▶ _Exercise_
Copy exactly, beginning with the line holding "You are a GUI" and ending with the final line of the data beneath this task; copy nothing else, and leave out every picture.

▶ _Records shown_
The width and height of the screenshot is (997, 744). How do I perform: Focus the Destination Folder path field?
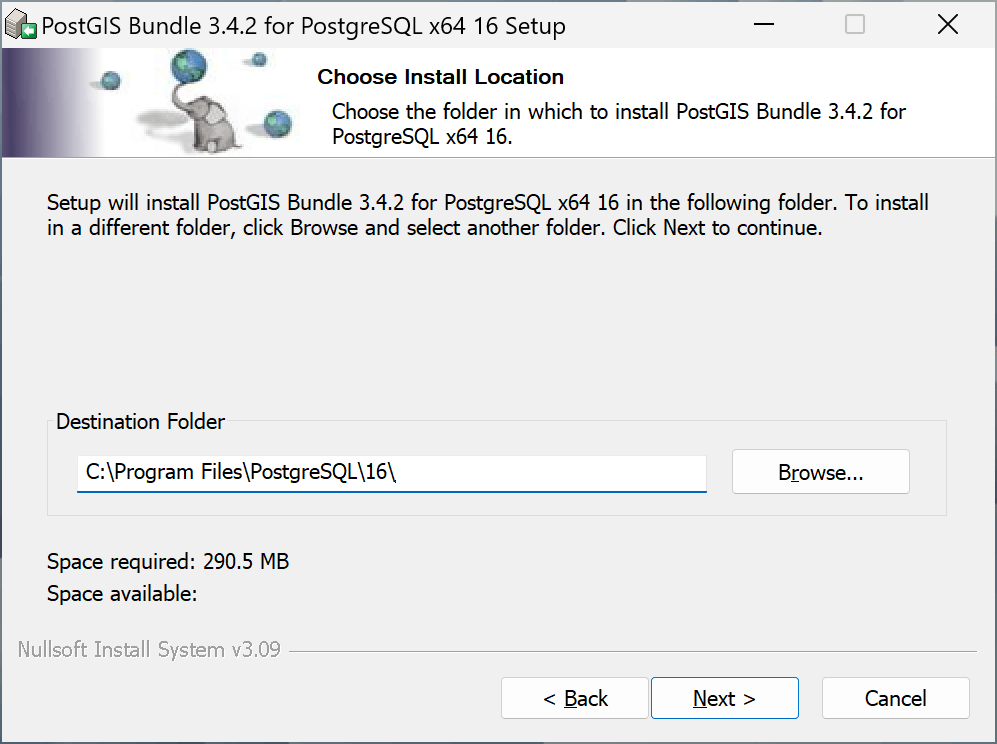(391, 472)
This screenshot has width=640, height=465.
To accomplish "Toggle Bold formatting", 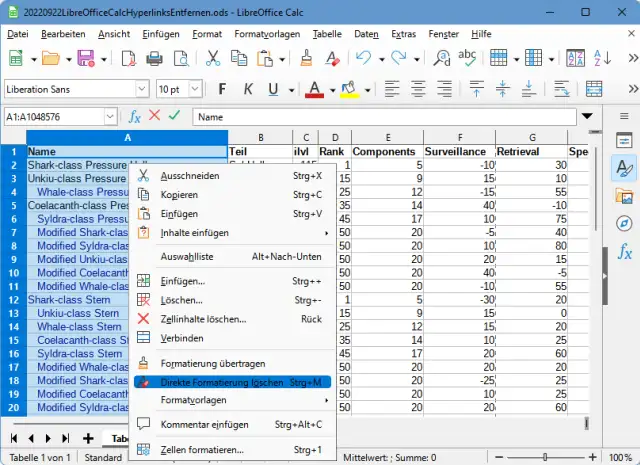I will pos(222,89).
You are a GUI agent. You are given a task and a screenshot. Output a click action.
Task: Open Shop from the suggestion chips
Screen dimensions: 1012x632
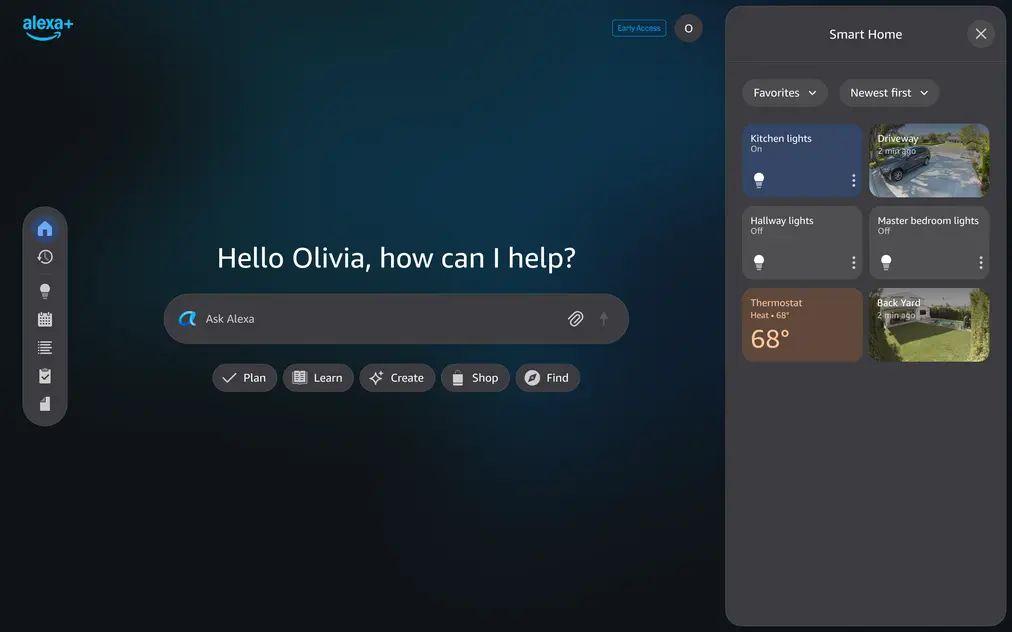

▶ _Exercise response_
You are a GUI agent. You are given a task and a screenshot. Output a click action.
Task: Open Shop from the suggestion chips
Screen dimensions: 1012x632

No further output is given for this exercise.